Accelerometers are used in both research-grade and consumer activity monitors.

**What was the measurement protocol in UK Biobank?**

Please see [Doherty et al](https://journals.plos.org/plosone/article?id=10.1371/journal.pone.0169649).

Participants were posted an Axivity AX3 accelerometer to wear on the dominant wrist. It was set up to start at 10am two working days after postal dispatch, and to capture triaxial acceleration data over 7 days at 100 Hz with a dynamic range of +-8 *g*.

From [Doherty et al](https://journals.plos.org/plosone/article?id=10.1371/journal.pone.0169649):

> *Participants were informed in the invitation email and device
> mail-out letter that the accelerometer should be worn continuously and
> that they should carry on with their normal activities.
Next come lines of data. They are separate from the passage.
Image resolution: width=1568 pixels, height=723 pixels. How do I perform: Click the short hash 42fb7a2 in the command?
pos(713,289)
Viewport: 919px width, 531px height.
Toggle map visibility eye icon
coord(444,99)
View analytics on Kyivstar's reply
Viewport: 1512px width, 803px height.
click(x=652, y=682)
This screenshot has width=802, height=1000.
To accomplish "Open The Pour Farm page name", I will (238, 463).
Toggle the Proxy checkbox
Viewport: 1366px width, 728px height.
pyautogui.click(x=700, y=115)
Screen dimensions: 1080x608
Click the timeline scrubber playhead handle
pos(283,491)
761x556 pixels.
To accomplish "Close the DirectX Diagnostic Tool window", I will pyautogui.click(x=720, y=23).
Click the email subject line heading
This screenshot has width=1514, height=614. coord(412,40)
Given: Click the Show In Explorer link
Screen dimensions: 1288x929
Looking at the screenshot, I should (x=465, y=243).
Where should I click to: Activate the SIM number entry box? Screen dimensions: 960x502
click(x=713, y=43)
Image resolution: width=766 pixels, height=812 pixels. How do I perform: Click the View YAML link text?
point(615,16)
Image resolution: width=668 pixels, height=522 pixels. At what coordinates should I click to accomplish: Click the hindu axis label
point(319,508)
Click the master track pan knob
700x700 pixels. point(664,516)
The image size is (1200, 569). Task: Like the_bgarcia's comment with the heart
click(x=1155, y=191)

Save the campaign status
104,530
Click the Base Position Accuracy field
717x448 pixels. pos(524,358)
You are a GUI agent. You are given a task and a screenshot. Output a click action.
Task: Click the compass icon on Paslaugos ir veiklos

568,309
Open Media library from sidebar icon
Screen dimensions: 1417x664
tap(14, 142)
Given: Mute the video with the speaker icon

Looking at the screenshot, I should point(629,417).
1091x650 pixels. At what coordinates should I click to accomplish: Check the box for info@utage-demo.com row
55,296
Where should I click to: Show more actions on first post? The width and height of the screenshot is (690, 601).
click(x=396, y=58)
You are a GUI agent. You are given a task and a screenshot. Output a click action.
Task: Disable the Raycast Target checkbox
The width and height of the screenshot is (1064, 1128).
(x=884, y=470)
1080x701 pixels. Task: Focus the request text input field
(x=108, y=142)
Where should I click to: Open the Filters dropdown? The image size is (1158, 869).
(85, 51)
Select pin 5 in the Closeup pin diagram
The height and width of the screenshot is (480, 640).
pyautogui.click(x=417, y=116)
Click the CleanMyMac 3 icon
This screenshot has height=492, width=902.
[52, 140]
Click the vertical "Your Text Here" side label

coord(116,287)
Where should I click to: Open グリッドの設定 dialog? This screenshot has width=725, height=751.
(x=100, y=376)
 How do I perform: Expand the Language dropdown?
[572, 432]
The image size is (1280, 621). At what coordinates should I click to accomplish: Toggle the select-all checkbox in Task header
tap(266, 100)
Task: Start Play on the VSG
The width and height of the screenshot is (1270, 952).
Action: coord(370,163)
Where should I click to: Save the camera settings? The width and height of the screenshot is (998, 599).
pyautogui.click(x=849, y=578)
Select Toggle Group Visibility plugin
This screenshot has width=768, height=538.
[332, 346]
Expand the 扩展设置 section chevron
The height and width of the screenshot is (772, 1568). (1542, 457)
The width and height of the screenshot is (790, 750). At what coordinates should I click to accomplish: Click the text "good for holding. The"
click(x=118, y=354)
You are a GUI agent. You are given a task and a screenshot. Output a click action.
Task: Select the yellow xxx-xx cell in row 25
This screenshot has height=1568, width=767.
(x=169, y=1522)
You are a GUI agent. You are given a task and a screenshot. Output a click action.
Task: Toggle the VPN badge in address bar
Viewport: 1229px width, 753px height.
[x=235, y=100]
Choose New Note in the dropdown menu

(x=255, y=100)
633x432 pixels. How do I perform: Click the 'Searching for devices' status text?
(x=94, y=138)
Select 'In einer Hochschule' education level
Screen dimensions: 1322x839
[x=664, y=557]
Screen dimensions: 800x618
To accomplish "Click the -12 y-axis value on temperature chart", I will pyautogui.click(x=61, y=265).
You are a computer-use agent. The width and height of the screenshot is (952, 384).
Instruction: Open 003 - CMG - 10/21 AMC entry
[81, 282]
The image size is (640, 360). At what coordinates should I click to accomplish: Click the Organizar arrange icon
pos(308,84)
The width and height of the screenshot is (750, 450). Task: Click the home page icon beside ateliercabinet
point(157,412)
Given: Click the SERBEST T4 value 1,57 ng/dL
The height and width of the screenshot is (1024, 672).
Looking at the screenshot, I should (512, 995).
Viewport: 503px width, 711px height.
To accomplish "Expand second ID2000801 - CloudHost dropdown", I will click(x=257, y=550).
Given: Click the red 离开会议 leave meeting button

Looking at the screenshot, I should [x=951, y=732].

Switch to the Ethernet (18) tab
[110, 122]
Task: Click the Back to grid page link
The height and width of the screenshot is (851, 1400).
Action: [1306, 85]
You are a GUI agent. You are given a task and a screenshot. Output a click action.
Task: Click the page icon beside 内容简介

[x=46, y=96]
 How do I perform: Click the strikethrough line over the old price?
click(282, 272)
Participants
> were asked to start wearing the accelerometer immediately after
> receiving it in the post and to wear the monitor on their dominant
> wrist. They were also informed that the device was configured to
> automatically turn itself on soon after its arrival and off seven days
> later. Finally, participants were asked to mail the device back to the
> co-ordinating centre, in a pre-paid envelope, after the seven day
> monitoring period.*

**Did the device record other modalities?**

The device did not record other modalities which may be available in commercially-available devices (such as heart rate).

The device does record temperature and light, although to our knowledge these have not been directly used in health applications (temperature is used in device calibration).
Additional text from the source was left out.